- Awarded for: Medical excellence in the area of clinical or public health
- Sponsored by: Chilean Academy of Medicine [es]; Association of Medical Faculties of Chile; Association of Medical Scientific Societies of Chile; Medical College of Chile;
- Date: 27 April
- Country: Chile
- First award: 2002

= National Prize for Medicine =

Award from the Chilean Academy of Medicine

The National Prize for Medicine (Premio Nacional de Medicina) was created in 2001 by the Chilean Academy of Medicine, the Association of Medical Faculties, the Association of Medical Scientific Societies, and the Medical College of Chile.

It is given to recognize the work of those doctors who have excelled among their peers in the area of clinical or public health and, in addition, have had a prominent role in teaching, academic administration, or research.

The prize consists of a diploma, a commemorative medal, and an amount of money that is contributed by the medical community.
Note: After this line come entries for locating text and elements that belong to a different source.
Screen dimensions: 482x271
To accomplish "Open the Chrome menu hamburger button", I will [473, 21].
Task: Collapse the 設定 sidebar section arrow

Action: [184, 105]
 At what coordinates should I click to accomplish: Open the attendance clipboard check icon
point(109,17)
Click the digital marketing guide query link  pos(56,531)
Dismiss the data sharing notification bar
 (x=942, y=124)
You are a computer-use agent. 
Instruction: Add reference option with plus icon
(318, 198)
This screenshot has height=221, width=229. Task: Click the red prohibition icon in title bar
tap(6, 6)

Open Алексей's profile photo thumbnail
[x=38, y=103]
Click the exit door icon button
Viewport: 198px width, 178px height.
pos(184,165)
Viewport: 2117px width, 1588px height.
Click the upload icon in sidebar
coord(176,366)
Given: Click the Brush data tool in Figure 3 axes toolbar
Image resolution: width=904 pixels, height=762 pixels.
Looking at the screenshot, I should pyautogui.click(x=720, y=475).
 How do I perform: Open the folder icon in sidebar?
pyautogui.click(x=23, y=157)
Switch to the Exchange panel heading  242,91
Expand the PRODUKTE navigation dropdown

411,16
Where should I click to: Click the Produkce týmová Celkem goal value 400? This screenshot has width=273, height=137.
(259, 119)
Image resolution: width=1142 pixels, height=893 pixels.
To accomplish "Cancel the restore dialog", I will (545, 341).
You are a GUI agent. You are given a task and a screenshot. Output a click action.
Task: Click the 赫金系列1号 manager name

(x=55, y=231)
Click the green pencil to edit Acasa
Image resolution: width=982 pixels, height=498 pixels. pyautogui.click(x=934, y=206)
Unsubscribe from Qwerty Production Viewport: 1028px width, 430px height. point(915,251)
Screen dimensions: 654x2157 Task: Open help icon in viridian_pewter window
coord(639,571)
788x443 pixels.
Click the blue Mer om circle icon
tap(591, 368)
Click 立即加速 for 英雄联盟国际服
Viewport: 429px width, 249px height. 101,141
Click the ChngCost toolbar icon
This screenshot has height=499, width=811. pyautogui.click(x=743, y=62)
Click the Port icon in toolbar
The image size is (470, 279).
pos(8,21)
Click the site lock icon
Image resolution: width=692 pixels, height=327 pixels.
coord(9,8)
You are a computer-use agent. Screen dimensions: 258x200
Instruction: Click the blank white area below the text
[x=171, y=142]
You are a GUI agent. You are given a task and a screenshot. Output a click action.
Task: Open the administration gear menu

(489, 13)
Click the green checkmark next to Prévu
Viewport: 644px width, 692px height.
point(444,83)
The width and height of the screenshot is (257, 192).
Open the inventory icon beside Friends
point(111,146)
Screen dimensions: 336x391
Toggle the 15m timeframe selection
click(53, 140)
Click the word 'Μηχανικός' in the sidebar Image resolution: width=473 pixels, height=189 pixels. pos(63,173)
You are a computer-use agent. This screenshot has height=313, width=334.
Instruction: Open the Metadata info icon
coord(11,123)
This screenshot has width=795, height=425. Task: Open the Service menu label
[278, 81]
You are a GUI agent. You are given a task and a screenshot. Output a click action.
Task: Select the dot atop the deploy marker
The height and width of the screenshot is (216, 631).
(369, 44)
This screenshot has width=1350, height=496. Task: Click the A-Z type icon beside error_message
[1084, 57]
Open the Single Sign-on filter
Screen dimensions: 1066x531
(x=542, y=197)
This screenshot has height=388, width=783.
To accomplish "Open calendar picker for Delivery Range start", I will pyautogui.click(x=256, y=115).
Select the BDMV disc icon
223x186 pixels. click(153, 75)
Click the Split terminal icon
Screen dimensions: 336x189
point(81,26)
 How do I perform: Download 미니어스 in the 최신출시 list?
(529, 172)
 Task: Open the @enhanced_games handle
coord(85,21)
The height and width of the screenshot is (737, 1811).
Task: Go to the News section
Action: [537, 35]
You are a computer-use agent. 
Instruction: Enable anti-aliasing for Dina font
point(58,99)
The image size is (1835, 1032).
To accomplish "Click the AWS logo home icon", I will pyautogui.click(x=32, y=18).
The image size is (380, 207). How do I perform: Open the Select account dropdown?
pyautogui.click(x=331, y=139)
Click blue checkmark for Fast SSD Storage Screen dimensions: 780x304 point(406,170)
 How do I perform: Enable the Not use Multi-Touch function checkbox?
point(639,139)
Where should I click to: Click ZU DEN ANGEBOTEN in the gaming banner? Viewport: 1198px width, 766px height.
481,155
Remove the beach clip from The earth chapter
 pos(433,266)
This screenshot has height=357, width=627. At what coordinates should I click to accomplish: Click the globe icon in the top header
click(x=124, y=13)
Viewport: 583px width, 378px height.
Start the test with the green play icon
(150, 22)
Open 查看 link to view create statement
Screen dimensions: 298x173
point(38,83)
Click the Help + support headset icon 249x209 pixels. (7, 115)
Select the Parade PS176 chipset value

It is awarded every two years.

==Winners==
- 2002: Julio Meneghello, surgeon of the University of Chile, pediatrician
- 2004: Helmut Jaeger, surgeon of the University of Chile, pediatric heart surgeon
- 2006: Alejandro Goic Goic, surgeon of the University of Chile, internist and gastroenterologist
- 2008: Esteban Parrochia, surgeon of the University of Chile, internist
- 2010: Rodolfo Armas Merino, surgeon of the University of Chile, internist and gastroenterologist
- 2012: Fernando Mönckeberg Barros, medical surgeon of the University of Chile
- 2014: Juan Verdaguer Tarradella, surgeon of the University of Chile, ophthalmologist
- 2016: Manuel García de los Ríos Álvarez, surgeon of the University of Concepción, internist and diabetologist
- 2018: Otto Dörr Zegers, psychiatrist of the University of Chile (Note: Presentation of the award was postponed after questions were raised about Dörr's past connections with the Colonia Dignidad secret detention camp. Dörr denied the allegations, stating his involvement was "absolutely marginal". Ethical hearings continued for several months.)